- _TASK REQUIREMENTS_
Copy the material exactly, starting at the line with "You are a computer-use agent. Screen" and continuing through the line with "click(x=123, y=229)", both lines included.

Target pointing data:

— START —

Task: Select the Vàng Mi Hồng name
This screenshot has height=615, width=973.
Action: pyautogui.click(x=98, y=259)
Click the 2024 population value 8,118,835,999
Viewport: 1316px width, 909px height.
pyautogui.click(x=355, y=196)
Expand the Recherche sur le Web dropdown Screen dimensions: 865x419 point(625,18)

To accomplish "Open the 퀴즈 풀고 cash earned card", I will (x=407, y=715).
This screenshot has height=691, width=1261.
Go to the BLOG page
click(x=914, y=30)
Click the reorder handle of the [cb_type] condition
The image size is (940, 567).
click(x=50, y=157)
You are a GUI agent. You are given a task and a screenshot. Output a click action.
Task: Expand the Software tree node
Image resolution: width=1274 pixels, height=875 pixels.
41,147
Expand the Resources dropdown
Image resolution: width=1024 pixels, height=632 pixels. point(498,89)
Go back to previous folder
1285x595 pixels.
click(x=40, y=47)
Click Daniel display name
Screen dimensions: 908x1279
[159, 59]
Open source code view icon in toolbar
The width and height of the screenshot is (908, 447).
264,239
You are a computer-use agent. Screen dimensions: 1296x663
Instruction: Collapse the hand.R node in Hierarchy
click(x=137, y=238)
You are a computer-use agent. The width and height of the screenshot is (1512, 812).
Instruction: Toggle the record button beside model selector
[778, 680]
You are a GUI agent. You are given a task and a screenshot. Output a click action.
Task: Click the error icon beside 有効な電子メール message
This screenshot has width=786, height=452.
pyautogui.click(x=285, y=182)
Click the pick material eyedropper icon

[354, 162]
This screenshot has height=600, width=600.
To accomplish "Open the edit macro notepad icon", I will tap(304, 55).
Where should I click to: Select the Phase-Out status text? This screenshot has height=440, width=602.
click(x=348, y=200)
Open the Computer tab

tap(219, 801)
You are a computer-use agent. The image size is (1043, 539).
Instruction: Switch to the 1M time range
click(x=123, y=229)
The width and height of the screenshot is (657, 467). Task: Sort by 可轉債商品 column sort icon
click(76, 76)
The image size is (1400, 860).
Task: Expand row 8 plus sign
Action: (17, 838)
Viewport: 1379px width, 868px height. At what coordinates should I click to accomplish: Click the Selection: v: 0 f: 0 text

— END —

- _RESPONSE BELOW_
You are a computer-use agent. Screen dimensions: 1296x663
Instruction: Collapse the hand.R node in Hierarchy
click(x=137, y=238)
You are a computer-use agent. The width and height of the screenshot is (1512, 812).
Instruction: Toggle the record button beside model selector
[778, 680]
You are a GUI agent. You are given a task and a screenshot. Output a click action.
Task: Click the error icon beside 有効な電子メール message
This screenshot has width=786, height=452.
pyautogui.click(x=285, y=182)
Click the pick material eyedropper icon

[354, 162]
This screenshot has height=600, width=600.
To accomplish "Open the edit macro notepad icon", I will tap(304, 55).
Where should I click to: Select the Phase-Out status text? This screenshot has height=440, width=602.
click(x=348, y=200)
Open the Computer tab

tap(219, 801)
You are a computer-use agent. The image size is (1043, 539).
Instruction: Switch to the 1M time range
click(x=123, y=229)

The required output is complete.